As readers of Gary Welsh's Advance Indiana blog will know, yesterday in an editorial on the traffic court, the Star labeled me as a "gadfly" attorney who brought the lawsuit to stop the court from imposing hefty fines on people for requesting a trial on their tickets. However, in its editorial the Star endorsed the idea that these fines need to be stopped.
I think Gary's right that there was vindictiveness in the adjective. I have been extremely critical of the Star's editors' selective support of good government and fair elections. For example, the Star steadfastly ignored facts opponents of the Wishard referendum continued to raise and would not even stand up for the principle that voters are entitled to honest information about the project before the election. The Star had an agenda and the notion of fundamental fairness was put on hold while the newspaper blasted support for the referendum on its news and editorial pages.

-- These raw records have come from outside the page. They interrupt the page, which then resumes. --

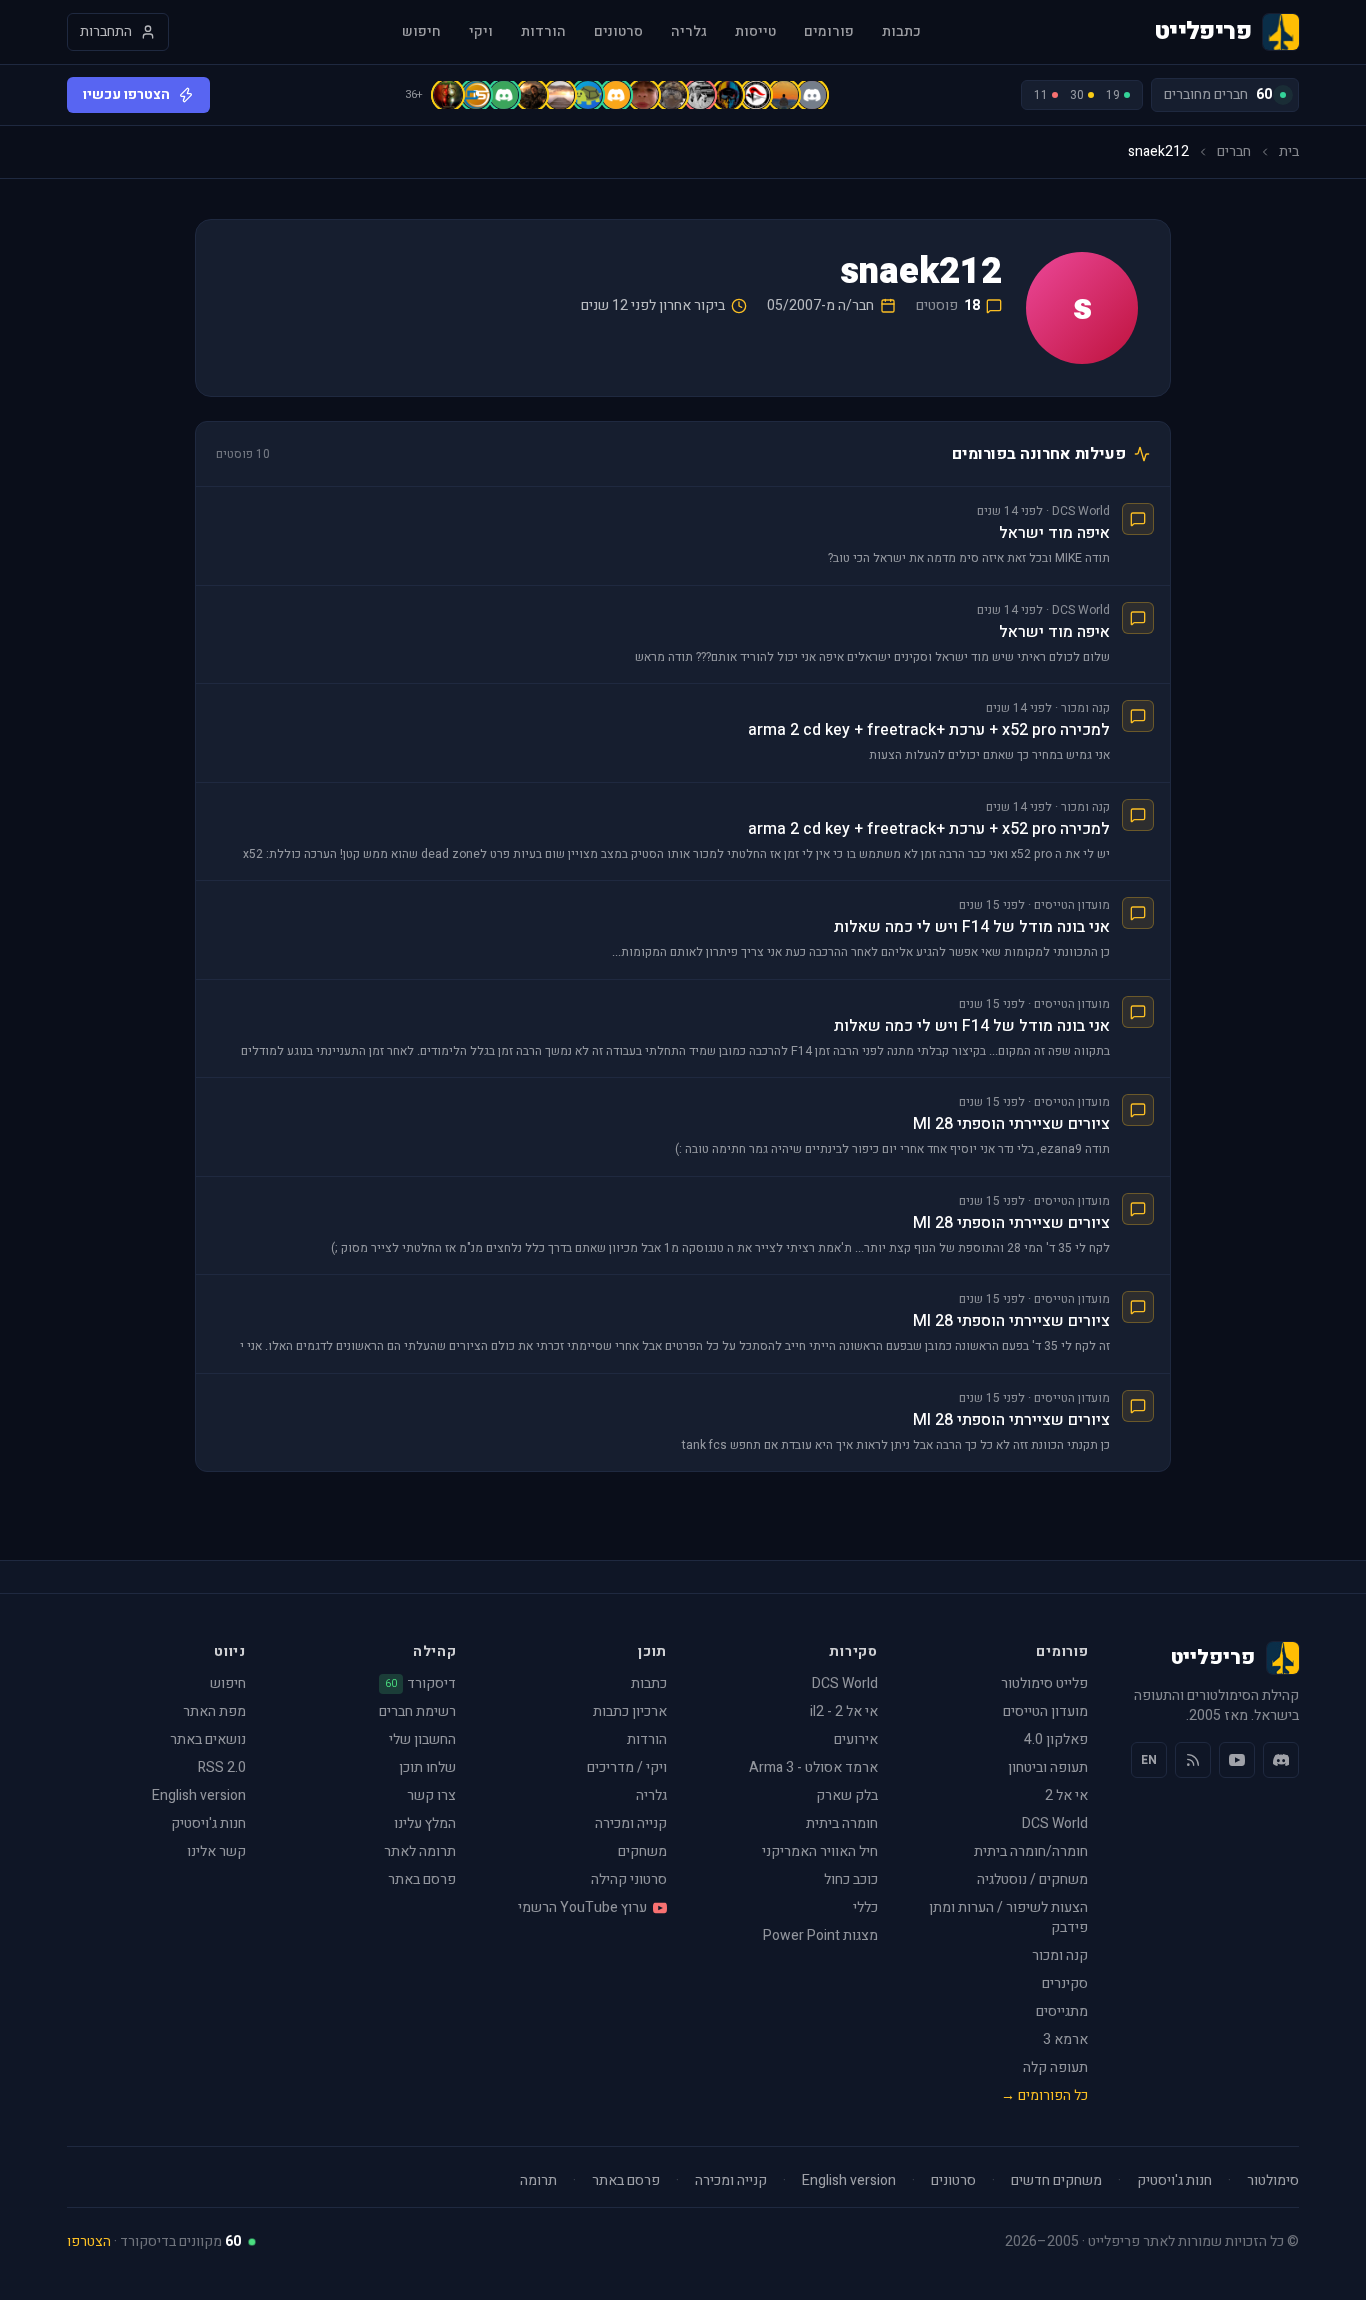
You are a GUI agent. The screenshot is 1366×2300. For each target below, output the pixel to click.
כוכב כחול (851, 1879)
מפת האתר (214, 1711)
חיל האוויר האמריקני (820, 1851)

Now the Star is regularly criticizing the legislative revolving door. Yet the Star has said not one one word criticizing the revolving door in the Mayor's Office where Chief of Staff Paul Okeson left the administration to take a job with Keystone Construction, a major contributor to Mayor Ballard ($25,000 donation given in 2008) and a bidder on lucrative city projects, including the Wishard construction. It's mystifying why the Star's editors insist on being inconsistent in their treatment on the issue of the revolving door. If anything, the executive revolving door is much worse of a problem. Yet the Star simply ignores it.

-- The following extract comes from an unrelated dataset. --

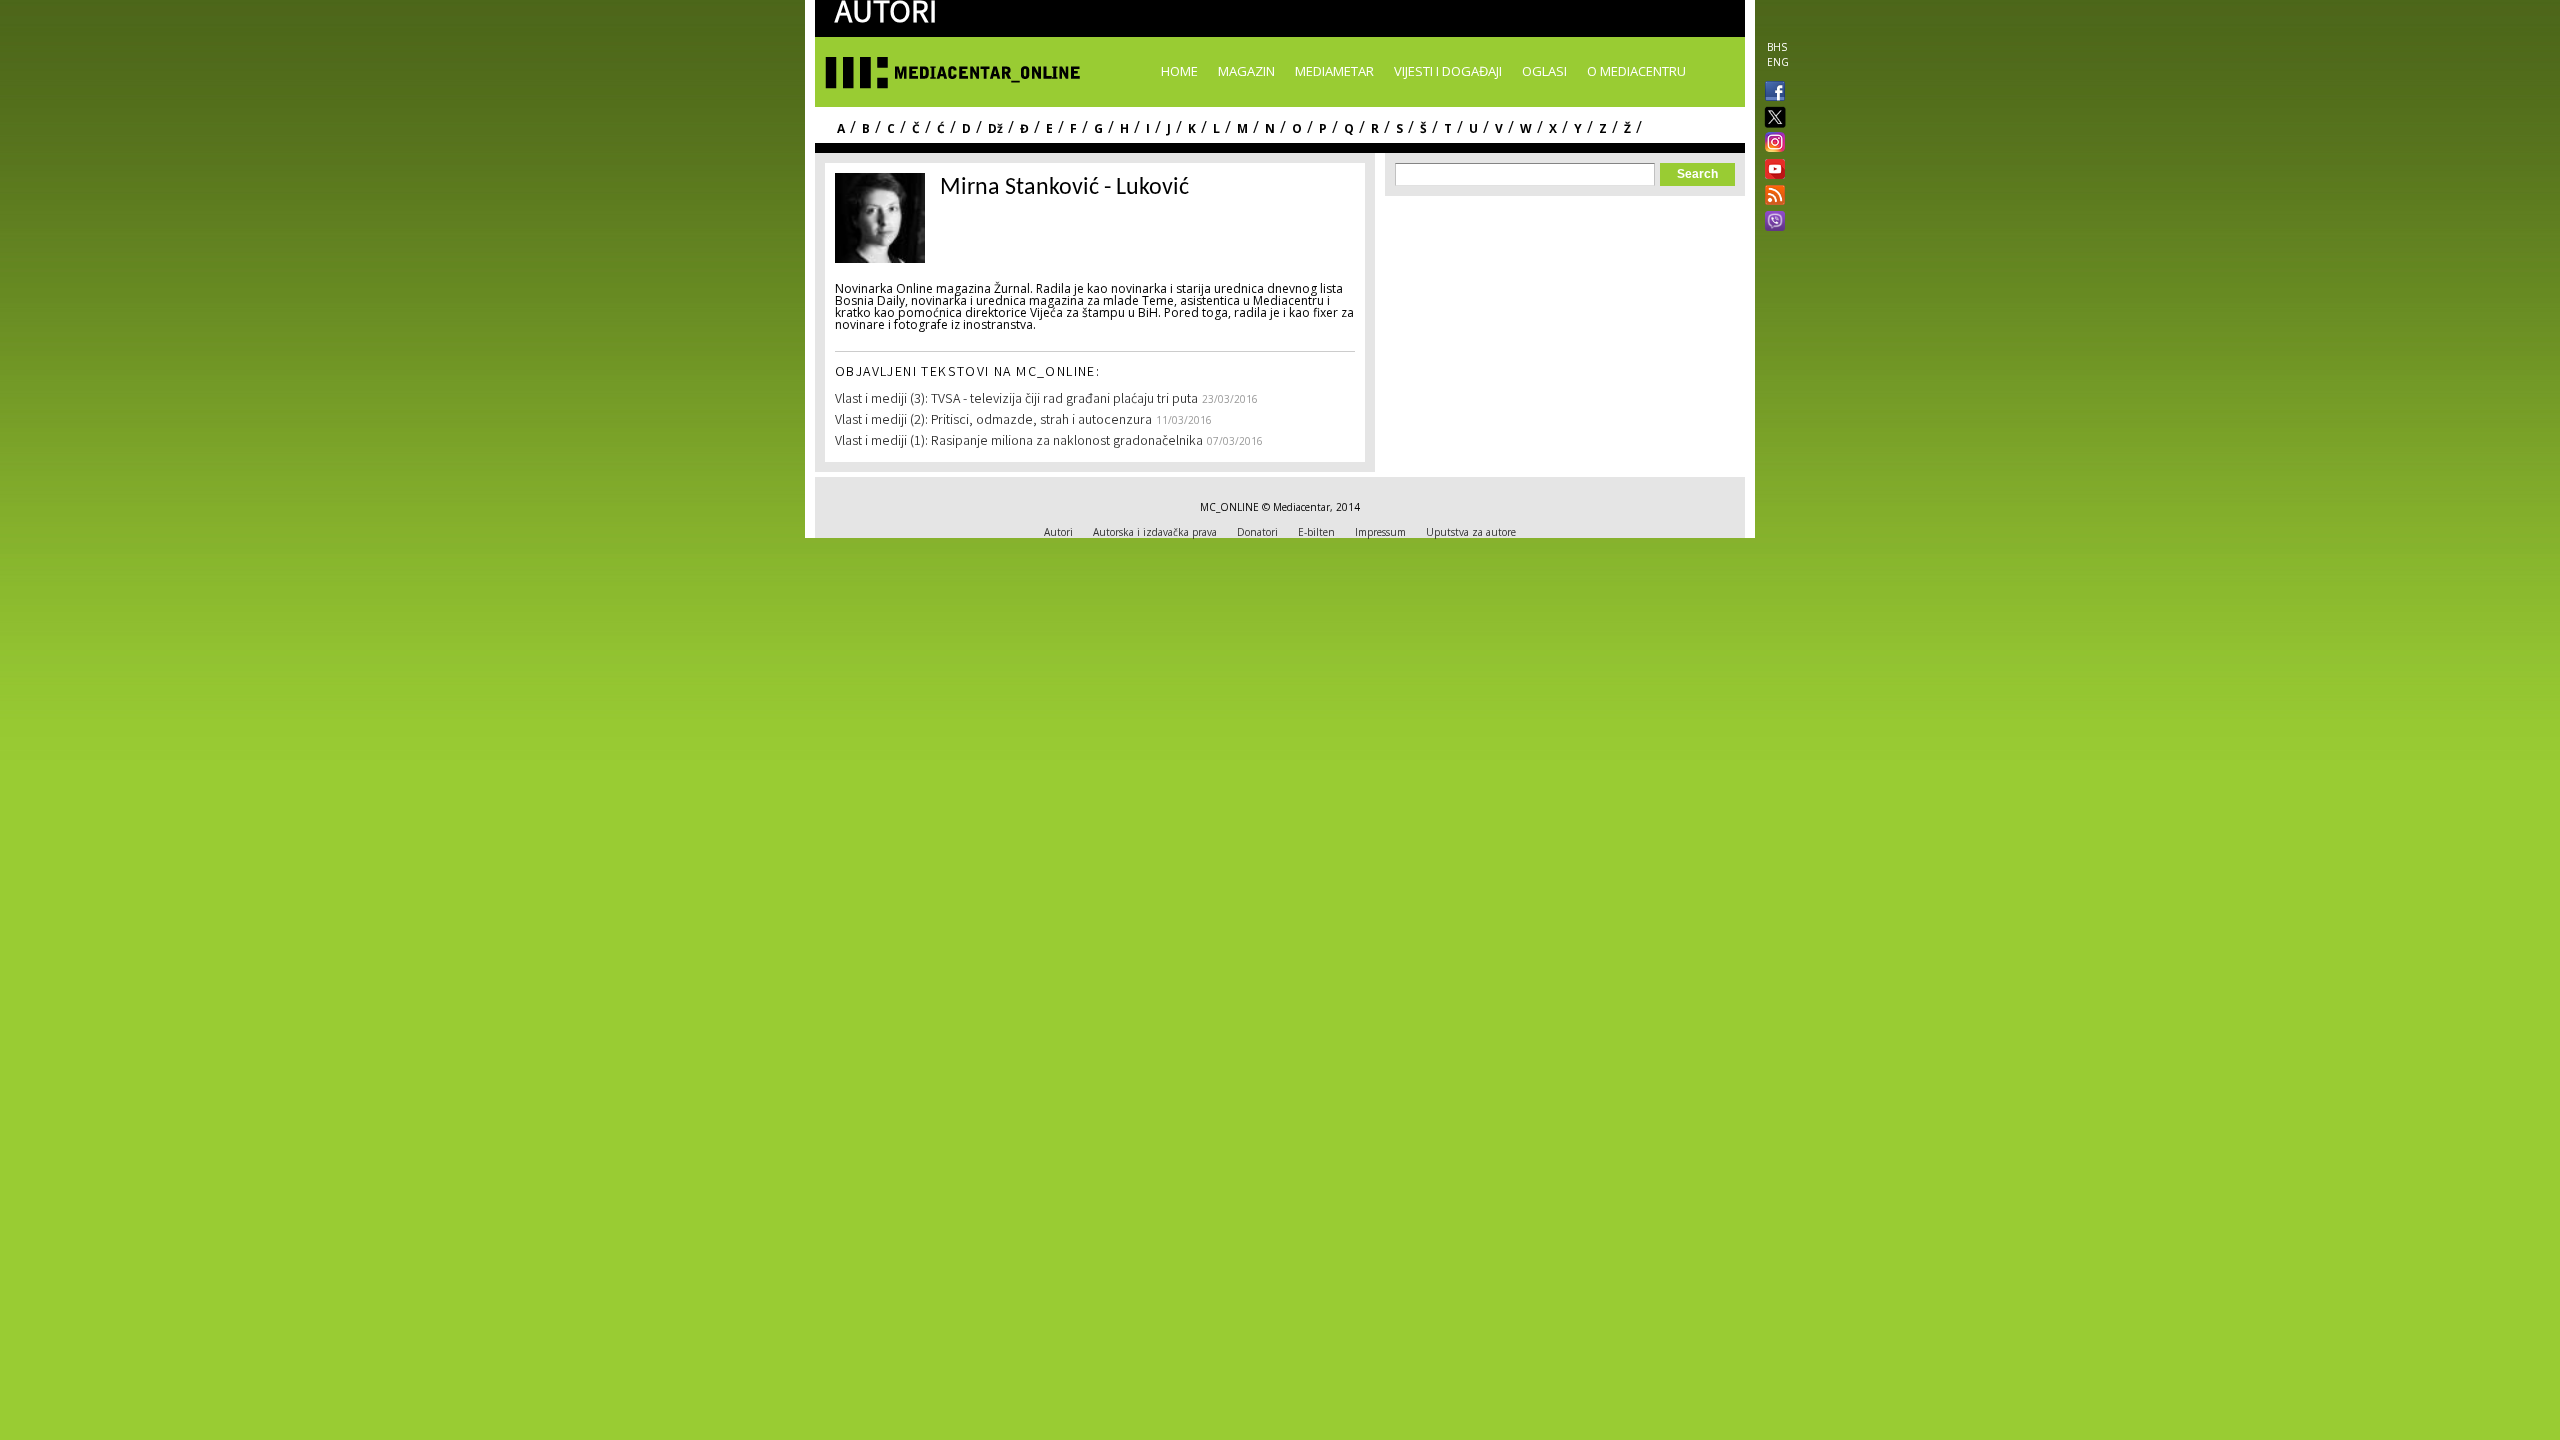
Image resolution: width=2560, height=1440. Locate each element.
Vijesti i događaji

I was told that over on Facebook, political commentator Abdul was criticizing the traffic court lawsuit. He did so too on his blog. I commented to that post, but frankly I stop reviewing and responding to comments after awhile. It's just too time consuming. People are going to say what they want to say. One thing I think is great about the lawsuit, is that we're having a much needed public debate about how the traffic court is being operated.
I just wanted to give thanks to all my friends who have come to my defense against the criticisms and the shots taken at me. I would assure my friends though that the attacks by critics and efforts to undermine me are worn by me as a badge of honor. One thing I have learned in politics is that when you are attacked by your critics, that is a good sign - it means you are taken seriously and are making a difference. It's when they ignore you that you have a problem.
So now I've been called a "wingnut" by the Indianapolis Times, a "gadfly" by the Star, and a conspiracist by Abdul. I'm sure I'll be called worse down the road. But I'm not about to stop fighting for good government and the end the the corruption of Indianapolis politics. And I'm not going to stop fighting for people who don't have much power - like those poor folks, ordinary working men and women, who find themselves on the end of an additional $400 fine because they dared to go before a judge in Traffic Court. They deserved better.
Thanks you for doing what needed to be done.
Thanks Paul. I admire how you stand up for the ordinary people. I'm also grateful you use your law degree for the betterment of our society and to work on behalf of the people.
Hey Paul, you got a mention on Jonathan Turley's blog:
Continue the real fight for the people because the real ones are on your side. Do not worry about Abdul, the Indy Star, or others for they serve the wrong side of the equation and will pay the price of their transgressions in the end. God is with us always.
Dude, you are taking this way too personally.
No less a personage than Socrates referred to himself as a gadfly at his trial (probably the origination of the term). See Plato's "Apology".
The dictionary defines a gadlfy as "a person who stimulates or annoys especially by persistent criticism". Don't you think you fit the bill?
From what I've seen, most gadflies relish the term, and criticism only makes them feel good. (For example, Wendell Cox referred to being named in some "sprawlwatch" study as a "badge of honor"). I certainly have no problem for being known for my own contrarian views.
There's no shame in being called a gadfly, and in your case it is clearly true.
Word is spreading:
Go, Paul, go.
You got a Turley nod, dude. You've made it. You're now that rarest of person - a pro-Liberty Republican. Expect the banishment that the neocons gave Ron Paul.
Abdul is no friend to Liberty. Remember that when you're Mayor.